The specimen is placed in a retrieval bag and removed through the 12 mm assistant port. This port may need to be enlarged. Gerota’s fascia and fat is closed over the defect using a running 3-0 Vicryl suture on an SH needle. A drain is placed in the perinephric space.
Results
All 3 of our initial cases had negative margins. The mean WIT was 17 minutes, the mean blood loss was 60mL, and mean total length of operation was 120 minutes. These compare favourably with world literature. It has been established that WIT less than 25 minutes is critical. Further blood should be minimised, and 60ml is below average.
Conclusions
Nephron sparing surgery is the gold standard for appropriate tumours. The preservation of renal function requires minimising WIT and blood loss. It has been demonstrated nephrons incur permanent ischemic injury immediately after clamping the renal hilum [1]. Nephron damage increases with every minute of WIT (Odds ratio: 1.05 for each 1 min increase p<0.001) [1]. If WIT exceeds 25 minutes an even greater number of nephrons are damaged [1]. In our series the mean WIT was 17 minutes. This compares favourably with results published by the Cleveland Clinic (WIT laparoscopic 18.2 min vs 20.3 robotic (p = 0.27) [2]).
A review of the literature revealed mean blood loss for laparoscopic and open PN is 200 to 300 ml. There is no significant difference between the two groups in centres of excellence. However, intra-operative bleeding has been shown to adversely affect renal function at both early (1 day) and late time points (6 months) [3]. Thus minimizing blood loss must be a goal of any PN technique. Our mean blood loss was 60 mL.
Minimally invasive surgery is associated with less post operative pain and a shorter post operative stay than open PN [4]. In our group there was a 0% PSM rate. The literature revealed no difference in laparoscopic and robotic PN PSM rates [2]. However, laparoscopic and robotic PN are associated with a higher PSM rates compared to the open PN (3% vs 0%, p = 0.1) [4].

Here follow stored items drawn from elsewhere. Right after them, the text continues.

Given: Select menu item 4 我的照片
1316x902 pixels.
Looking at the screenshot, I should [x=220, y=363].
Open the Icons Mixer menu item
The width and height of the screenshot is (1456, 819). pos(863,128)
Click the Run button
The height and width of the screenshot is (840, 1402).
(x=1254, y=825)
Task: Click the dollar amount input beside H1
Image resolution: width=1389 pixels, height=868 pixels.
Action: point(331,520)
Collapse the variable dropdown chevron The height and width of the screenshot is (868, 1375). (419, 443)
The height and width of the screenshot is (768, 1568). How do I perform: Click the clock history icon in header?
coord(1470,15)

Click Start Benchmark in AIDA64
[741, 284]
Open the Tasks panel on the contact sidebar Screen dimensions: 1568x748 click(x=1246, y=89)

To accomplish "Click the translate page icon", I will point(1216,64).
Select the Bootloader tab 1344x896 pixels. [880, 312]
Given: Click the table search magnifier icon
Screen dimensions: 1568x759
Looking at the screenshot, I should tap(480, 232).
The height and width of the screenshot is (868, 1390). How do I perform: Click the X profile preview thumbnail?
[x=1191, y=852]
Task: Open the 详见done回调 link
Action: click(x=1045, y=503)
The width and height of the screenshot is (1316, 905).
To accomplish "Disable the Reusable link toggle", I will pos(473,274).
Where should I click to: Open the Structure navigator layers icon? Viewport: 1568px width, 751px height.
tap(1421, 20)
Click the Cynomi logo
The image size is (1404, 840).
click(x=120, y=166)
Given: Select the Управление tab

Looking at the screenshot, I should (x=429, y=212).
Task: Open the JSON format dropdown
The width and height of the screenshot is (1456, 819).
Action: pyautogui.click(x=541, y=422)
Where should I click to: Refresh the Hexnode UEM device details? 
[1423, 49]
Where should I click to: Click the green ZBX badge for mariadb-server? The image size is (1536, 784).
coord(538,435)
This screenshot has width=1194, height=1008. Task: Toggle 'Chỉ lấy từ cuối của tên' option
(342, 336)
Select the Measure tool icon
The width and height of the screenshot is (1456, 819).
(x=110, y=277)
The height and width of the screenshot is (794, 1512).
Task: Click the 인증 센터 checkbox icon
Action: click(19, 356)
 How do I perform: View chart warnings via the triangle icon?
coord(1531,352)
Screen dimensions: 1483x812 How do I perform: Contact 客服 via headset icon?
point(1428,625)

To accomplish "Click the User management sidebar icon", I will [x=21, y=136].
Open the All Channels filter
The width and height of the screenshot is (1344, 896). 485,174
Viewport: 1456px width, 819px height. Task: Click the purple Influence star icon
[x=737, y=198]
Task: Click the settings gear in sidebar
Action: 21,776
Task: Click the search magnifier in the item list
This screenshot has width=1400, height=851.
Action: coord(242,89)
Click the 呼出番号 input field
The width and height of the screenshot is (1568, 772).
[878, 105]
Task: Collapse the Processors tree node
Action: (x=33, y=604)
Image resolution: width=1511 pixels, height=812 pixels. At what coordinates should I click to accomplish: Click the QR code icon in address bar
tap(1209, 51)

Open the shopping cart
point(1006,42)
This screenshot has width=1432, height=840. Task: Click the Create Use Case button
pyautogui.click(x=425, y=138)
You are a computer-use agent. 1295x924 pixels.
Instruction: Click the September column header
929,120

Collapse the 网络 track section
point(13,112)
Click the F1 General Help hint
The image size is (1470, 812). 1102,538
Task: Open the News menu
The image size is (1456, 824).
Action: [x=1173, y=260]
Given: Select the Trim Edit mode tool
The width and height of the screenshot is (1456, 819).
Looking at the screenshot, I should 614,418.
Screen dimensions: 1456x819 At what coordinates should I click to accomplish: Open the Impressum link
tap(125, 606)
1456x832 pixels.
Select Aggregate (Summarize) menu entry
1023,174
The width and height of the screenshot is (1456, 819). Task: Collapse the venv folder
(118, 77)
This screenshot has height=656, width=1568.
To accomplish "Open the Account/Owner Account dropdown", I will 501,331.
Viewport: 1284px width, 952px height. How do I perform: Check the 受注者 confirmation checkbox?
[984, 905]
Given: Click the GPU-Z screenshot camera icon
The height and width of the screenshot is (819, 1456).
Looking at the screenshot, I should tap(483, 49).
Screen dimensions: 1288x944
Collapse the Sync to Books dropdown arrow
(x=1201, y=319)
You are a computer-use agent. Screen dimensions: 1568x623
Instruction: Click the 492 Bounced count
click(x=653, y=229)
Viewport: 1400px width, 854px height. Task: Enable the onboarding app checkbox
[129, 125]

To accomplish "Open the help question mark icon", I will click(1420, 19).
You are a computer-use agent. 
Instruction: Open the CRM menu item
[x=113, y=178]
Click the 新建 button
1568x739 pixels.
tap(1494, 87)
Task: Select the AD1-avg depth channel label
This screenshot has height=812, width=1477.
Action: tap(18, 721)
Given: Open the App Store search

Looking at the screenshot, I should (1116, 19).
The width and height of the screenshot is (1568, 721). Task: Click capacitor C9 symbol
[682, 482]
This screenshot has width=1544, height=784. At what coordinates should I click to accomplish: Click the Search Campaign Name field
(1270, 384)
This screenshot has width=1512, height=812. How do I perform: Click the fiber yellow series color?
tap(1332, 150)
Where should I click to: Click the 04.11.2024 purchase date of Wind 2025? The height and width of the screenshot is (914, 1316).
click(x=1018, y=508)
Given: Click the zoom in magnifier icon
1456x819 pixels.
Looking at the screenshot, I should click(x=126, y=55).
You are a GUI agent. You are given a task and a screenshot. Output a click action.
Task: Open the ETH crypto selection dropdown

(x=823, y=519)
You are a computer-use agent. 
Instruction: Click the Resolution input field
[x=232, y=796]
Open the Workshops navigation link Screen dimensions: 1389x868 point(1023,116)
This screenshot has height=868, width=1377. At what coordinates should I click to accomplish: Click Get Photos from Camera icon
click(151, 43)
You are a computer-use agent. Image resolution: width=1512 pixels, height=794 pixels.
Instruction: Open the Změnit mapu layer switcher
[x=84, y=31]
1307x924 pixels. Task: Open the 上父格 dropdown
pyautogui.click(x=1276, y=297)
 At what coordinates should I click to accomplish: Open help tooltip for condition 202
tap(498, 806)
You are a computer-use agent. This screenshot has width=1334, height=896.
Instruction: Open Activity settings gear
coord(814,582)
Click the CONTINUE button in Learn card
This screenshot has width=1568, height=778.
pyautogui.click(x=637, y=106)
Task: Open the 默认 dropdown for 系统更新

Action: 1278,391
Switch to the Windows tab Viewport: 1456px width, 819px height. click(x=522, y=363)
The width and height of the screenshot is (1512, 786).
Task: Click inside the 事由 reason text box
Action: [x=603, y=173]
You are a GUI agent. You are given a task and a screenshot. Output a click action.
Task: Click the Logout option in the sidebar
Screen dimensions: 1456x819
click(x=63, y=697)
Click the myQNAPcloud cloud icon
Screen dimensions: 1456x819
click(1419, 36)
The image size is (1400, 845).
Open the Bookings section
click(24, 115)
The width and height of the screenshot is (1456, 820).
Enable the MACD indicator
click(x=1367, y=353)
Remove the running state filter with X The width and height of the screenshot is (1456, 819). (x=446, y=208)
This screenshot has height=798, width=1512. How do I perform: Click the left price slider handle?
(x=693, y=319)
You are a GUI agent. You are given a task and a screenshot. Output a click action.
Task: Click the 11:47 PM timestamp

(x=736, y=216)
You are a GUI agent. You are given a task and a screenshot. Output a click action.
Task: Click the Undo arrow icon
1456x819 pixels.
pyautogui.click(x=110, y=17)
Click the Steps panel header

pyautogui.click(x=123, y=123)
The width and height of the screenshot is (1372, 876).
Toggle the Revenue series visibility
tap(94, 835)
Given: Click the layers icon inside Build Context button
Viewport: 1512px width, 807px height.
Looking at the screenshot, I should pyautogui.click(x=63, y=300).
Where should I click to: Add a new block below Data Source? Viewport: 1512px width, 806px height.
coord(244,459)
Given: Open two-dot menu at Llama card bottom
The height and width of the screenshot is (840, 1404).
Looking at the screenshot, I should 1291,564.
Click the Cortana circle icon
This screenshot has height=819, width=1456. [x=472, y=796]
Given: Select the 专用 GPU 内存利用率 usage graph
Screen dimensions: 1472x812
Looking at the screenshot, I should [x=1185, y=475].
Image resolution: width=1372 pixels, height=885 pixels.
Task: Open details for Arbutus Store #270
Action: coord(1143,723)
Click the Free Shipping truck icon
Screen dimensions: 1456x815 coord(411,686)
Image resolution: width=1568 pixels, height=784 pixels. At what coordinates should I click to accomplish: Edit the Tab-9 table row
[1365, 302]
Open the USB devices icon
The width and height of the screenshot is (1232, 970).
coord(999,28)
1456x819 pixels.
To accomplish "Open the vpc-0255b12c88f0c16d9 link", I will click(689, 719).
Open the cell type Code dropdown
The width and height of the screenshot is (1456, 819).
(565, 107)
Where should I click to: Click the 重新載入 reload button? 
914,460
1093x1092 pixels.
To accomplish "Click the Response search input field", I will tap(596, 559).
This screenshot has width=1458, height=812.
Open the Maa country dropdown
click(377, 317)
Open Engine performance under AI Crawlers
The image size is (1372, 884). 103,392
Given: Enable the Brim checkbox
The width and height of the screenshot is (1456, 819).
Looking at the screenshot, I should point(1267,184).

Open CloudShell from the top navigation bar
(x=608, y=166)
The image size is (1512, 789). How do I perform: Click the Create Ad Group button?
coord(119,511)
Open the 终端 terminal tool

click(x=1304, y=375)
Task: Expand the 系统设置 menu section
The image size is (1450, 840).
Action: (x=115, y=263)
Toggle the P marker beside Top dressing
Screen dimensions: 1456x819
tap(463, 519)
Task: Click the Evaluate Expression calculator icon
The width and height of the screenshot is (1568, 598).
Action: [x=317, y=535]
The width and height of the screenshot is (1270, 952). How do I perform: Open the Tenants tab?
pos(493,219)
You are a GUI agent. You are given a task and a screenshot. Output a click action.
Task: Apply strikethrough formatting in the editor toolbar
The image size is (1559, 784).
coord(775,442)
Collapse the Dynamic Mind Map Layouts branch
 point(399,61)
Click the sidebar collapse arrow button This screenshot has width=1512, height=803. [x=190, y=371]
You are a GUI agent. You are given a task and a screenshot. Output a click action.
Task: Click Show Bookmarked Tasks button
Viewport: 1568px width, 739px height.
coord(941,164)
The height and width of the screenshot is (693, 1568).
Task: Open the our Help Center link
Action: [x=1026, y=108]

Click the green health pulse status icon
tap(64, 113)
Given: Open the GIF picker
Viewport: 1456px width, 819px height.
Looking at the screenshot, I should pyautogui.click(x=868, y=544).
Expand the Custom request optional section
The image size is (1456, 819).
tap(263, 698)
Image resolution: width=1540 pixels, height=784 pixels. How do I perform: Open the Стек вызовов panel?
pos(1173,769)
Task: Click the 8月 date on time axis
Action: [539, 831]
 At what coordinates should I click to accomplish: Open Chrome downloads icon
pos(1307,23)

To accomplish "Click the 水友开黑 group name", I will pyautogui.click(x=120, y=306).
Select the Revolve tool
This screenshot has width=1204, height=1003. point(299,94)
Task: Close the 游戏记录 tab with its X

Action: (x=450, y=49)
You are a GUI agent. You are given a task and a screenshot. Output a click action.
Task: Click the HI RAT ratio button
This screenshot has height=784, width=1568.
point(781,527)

Our initial experience demonstrates that surgeons who are experienced in laparoscopic and robotic surgery can adapt to robotic PN with minimal learning curve. Further, excellent oncological outcomes are achievable, with minimal WIT and blood loss. As our experience grows we expect that the WIT will decrease further and it will be possible to perform robotic PN for larger lesions.